爽爽怎样都迷人。
陆严那狭长的眸子流露出惊艳,在整场婚礼中,频频侧目,又不敢让她发现。
洛玖欢扔捧花的时候,他有些蠢蠢欲动。
他鼓起勇气看向身旁的人,却极力掩饰自己的紧张,故作轻松地问:“你想要吗?捧花。”
梁爽暗道,这玩意儿还能送人?
再说了,给她又有什么用?还不如把他人给她。
于是只说了句:“随缘吧。”
“哦。”陆严郁闷地闭了嘴。
白天是婚礼,晚上是付砚北的生日宴,按照策划,在岛上举办了一场热闹的海滩party。
宾客们纷纷向付砚北敬酒,说是双喜临门,必须表示表示。
也不知道付砚北那家伙怎么回事,订婚的时候还和他们几个喝得挺嗨呢,今天这结婚加上生日的大喜日子,反而滴酒不沾了,尽拉着陆严和顾随阳替他挡酒,谁来都不好使。
他俩都快喝吐了。
好在付砚北吃完洛玖欢亲手给他煮的长寿面后,就拉着老婆回了酒店。
没人再来敬酒,陆严得了解脱,扔下顾随阳,回了自己的房间。
高大的身躯仰靠在沙发靠背,双目紧闭。
陆严揉了揉发胀的太阳穴,长呼一口气,空气中全是酒味儿。
醉倒是没完全醉,就是胃烧得难受,需要缓缓。
“咚咚!”房门被敲响。
陆严慵懒地起身开门,在看见门外的身影时,眸底如星点划过,光芒转瞬即逝。
放柔了面容,轻声问:“找我有事?”
梁爽将手里的热牛奶往前一递,不自然地说:“牛奶可以缓酒劲。”
她的脸颊微微泛红,身上貌似也有几分酒气,但是陆严已经被酒味浸透了,闻不到。
“谢谢。”
他受宠若惊般接过玻璃杯,咕噜咕噜一口饮下。
也不知是不是脑子被酒精麻痹了,竟将玻璃杯还给她。
梁爽的目光扫过杯子,没接,又看看被他阔身挡住的门口,气不打一处来。
加上喝酒壮了胆,整个人是半醉的状态,直接用手抵住他的胸口,将人推了进去,反手把门关上。

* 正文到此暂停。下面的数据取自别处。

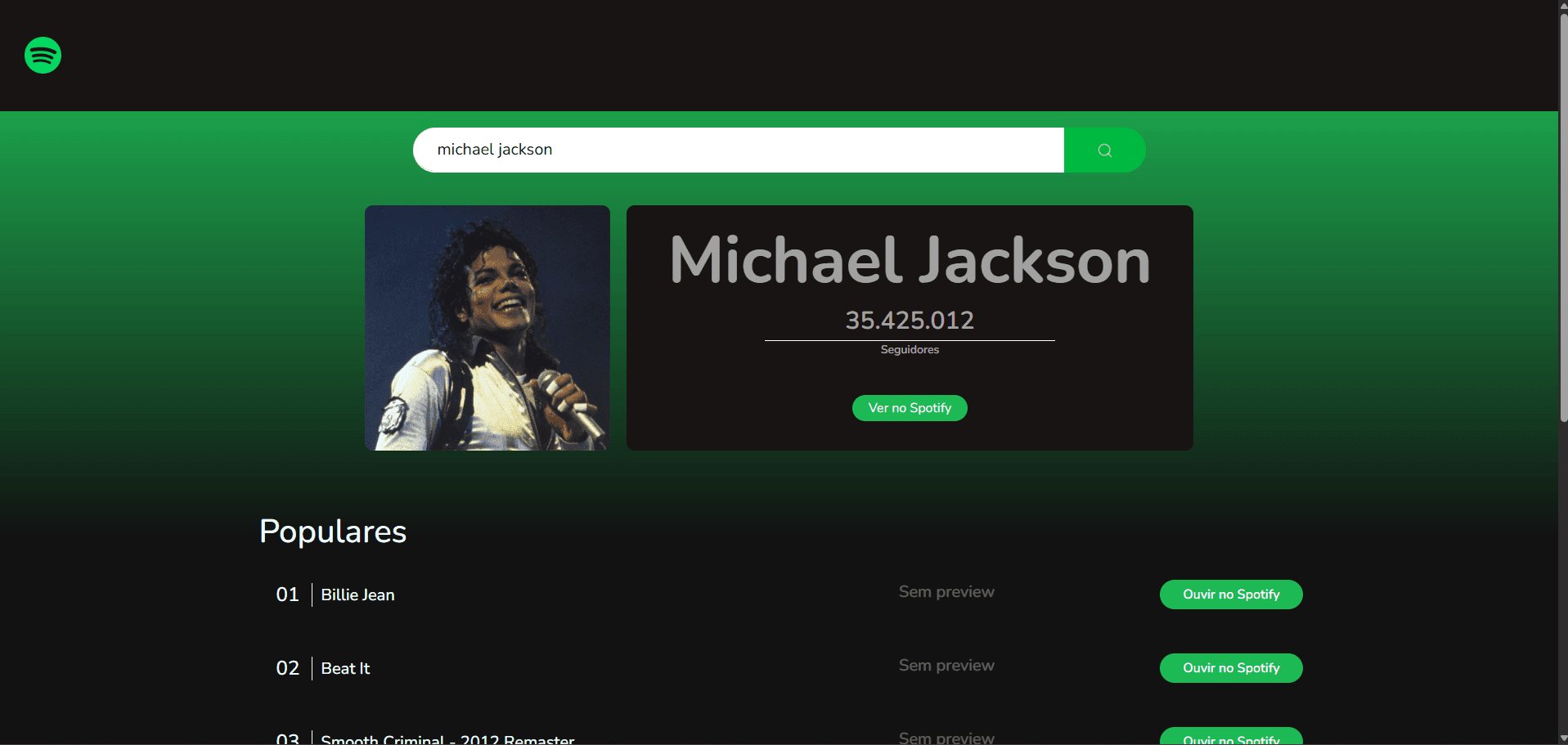The height and width of the screenshot is (745, 1568).
Task: Click the 'Seguidores' label under follower count
Action: 909,349
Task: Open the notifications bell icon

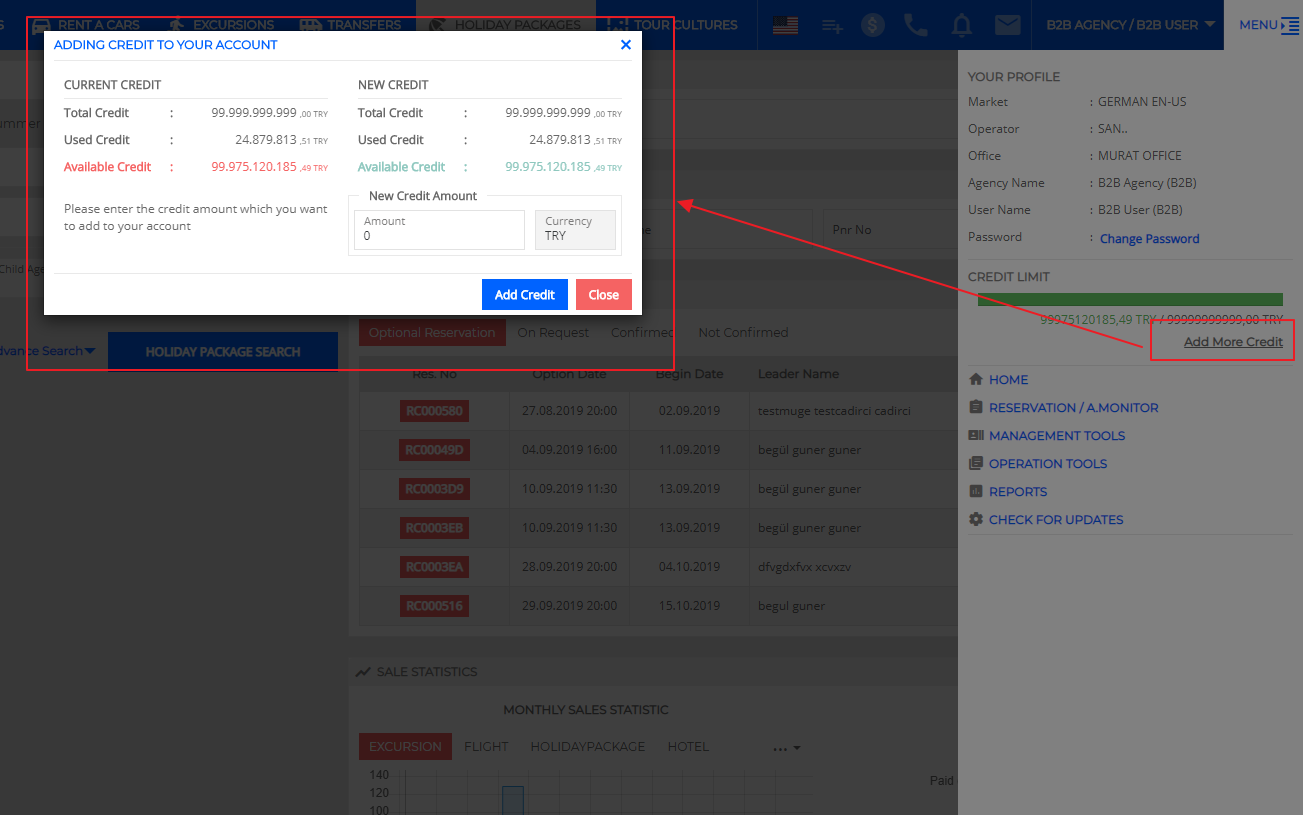Action: (x=962, y=25)
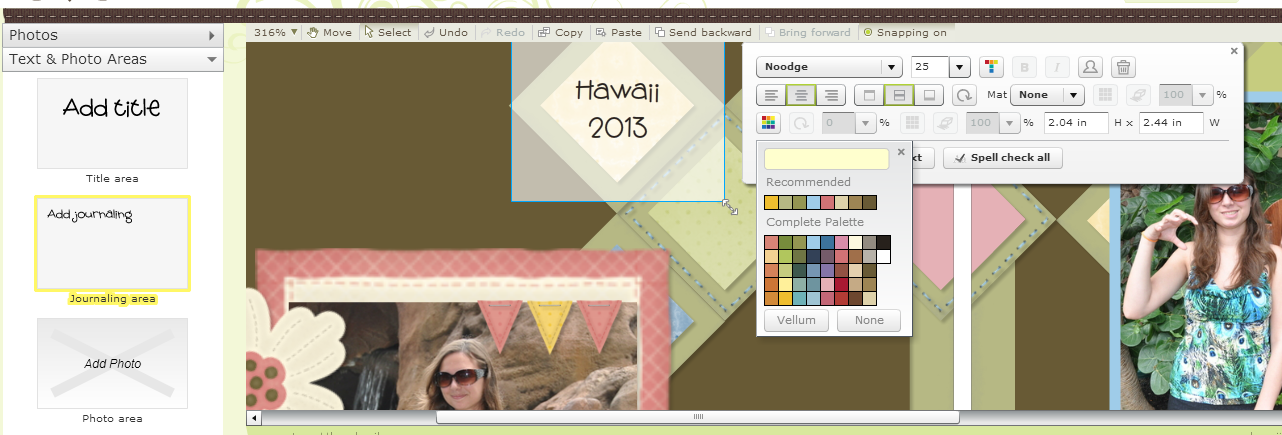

陆严低头看着胸脯上的小手,咽了咽喉咙,凸起的喉结跟着滑动。
“你,你想干什么?”
再过来,他可不敢保证,自己会做出什么事。
“哼,我想干什么?”梁爽冷哼,霞红的小脸上带着几分小女子的娇憨,反问道,“我就想问问,你是不是在吊着我?”